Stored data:
# # # #

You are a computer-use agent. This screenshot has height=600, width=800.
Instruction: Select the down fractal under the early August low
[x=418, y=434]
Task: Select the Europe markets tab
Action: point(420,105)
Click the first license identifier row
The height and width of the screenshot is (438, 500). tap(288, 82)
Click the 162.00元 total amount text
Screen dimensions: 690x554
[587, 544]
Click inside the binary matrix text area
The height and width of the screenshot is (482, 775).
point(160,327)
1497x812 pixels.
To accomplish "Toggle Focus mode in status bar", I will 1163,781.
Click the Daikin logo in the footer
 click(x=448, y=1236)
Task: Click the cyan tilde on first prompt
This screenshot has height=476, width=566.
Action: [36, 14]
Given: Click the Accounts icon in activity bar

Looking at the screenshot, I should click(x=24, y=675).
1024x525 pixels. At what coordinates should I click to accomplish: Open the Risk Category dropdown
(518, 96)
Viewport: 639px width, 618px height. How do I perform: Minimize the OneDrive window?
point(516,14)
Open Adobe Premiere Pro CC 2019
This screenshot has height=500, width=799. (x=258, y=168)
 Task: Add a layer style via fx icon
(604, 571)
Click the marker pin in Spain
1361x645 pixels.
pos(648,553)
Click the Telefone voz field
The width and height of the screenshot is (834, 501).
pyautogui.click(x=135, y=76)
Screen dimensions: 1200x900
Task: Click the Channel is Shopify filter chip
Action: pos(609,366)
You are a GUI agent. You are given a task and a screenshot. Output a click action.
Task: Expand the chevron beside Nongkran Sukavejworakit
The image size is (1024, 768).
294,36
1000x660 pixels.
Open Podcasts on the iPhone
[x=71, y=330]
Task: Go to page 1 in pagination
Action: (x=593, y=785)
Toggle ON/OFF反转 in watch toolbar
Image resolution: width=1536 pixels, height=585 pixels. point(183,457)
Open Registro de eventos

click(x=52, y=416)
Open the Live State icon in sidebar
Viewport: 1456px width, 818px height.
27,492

# # # #

Reproduce every single entry above exactly.

You are a computer-use agent. This screenshot has height=600, width=800.
Instruction: Select the down fractal under the early August low
[x=418, y=434]
Task: Select the Europe markets tab
Action: point(420,105)
Click the first license identifier row
The height and width of the screenshot is (438, 500). tap(288, 82)
Click the 162.00元 total amount text
Screen dimensions: 690x554
[587, 544]
Click inside the binary matrix text area
The height and width of the screenshot is (482, 775).
point(160,327)
1497x812 pixels.
To accomplish "Toggle Focus mode in status bar", I will 1163,781.
Click the Daikin logo in the footer
 click(x=448, y=1236)
Task: Click the cyan tilde on first prompt
This screenshot has height=476, width=566.
Action: [36, 14]
Given: Click the Accounts icon in activity bar

Looking at the screenshot, I should click(x=24, y=675).
1024x525 pixels. At what coordinates should I click to accomplish: Open the Risk Category dropdown
(518, 96)
Viewport: 639px width, 618px height. How do I perform: Minimize the OneDrive window?
point(516,14)
Open Adobe Premiere Pro CC 2019
This screenshot has height=500, width=799. (x=258, y=168)
 Task: Add a layer style via fx icon
(604, 571)
Click the marker pin in Spain
1361x645 pixels.
pos(648,553)
Click the Telefone voz field
The width and height of the screenshot is (834, 501).
pyautogui.click(x=135, y=76)
Screen dimensions: 1200x900
Task: Click the Channel is Shopify filter chip
Action: pos(609,366)
You are a GUI agent. You are given a task and a screenshot. Output a click action.
Task: Expand the chevron beside Nongkran Sukavejworakit
The image size is (1024, 768).
294,36
1000x660 pixels.
Open Podcasts on the iPhone
[x=71, y=330]
Task: Go to page 1 in pagination
Action: (x=593, y=785)
Toggle ON/OFF反转 in watch toolbar
Image resolution: width=1536 pixels, height=585 pixels. point(183,457)
Open Registro de eventos

click(x=52, y=416)
Open the Live State icon in sidebar
Viewport: 1456px width, 818px height.
27,492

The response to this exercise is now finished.